事件発生

「っくくくく、いやすまんな。俺はとても運がいいらしい…、少し複雑なのあるがな。」一瞬、そう一瞬カリグラは悲しげな顔をする。たまにこの顔は見る、そうだ……過去のことを話す時にだ。
「(なんでそんな顔をする…)」運がいいなら喜べばいい、なのに何故嬉しそうでありながら悲しげなんだ。
何があったんだよ、とラディッツは言いたくなるが口を閉ざした。無粋な気がしたから。カリグラのアレコレに口出しをするつもりは無い、だが時々…そうだ彼が過去の民たちと話してる時ずるいと思ってしまう。ああもう!、気色悪い!!とラディッツは頭を搔く。
「で?、行くのか??。」
「そうだな、ナエも出かけてる事だ…少し行く。」がたり、と席から立ち上がりカリグラは玄関へと向かう。
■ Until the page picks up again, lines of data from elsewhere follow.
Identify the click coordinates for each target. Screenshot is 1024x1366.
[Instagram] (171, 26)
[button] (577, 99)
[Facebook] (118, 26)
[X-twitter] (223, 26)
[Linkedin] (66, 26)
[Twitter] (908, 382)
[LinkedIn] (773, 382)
「……オレもついていく。」ふいのラディッツの言葉にカリグラは、きょとんとする。
「なんだ、来るのか。」
「…ああ。」こいつに関係する何かが来てるのはわかる、最近教えられた気の扱い方も…感じ方も。
勘違いでなければいいが、探ると3つある。どれもこれもサイヤ人だ、だが純粋ではない。1つは…ミラとやら達の近い、だがどこか掴めない。残り二つは…おかしい、己と同じなのだ。半分。だがどこか冷たい、そうだ…
「(カリグラのだ)」純粋な姿で若い頃でいる時のカリグラに近いのだ、だがこちらの方が冷たい。
『触れるな』なぜかわからないが、探ろうとすると己が言ってくる。どこか暗いところで自分と向き合い、相手は憤怒の表情で自分の手を掴み。だがこいつは、自分ではない。恐らく…
「……オレ、か。」カリグラの器の。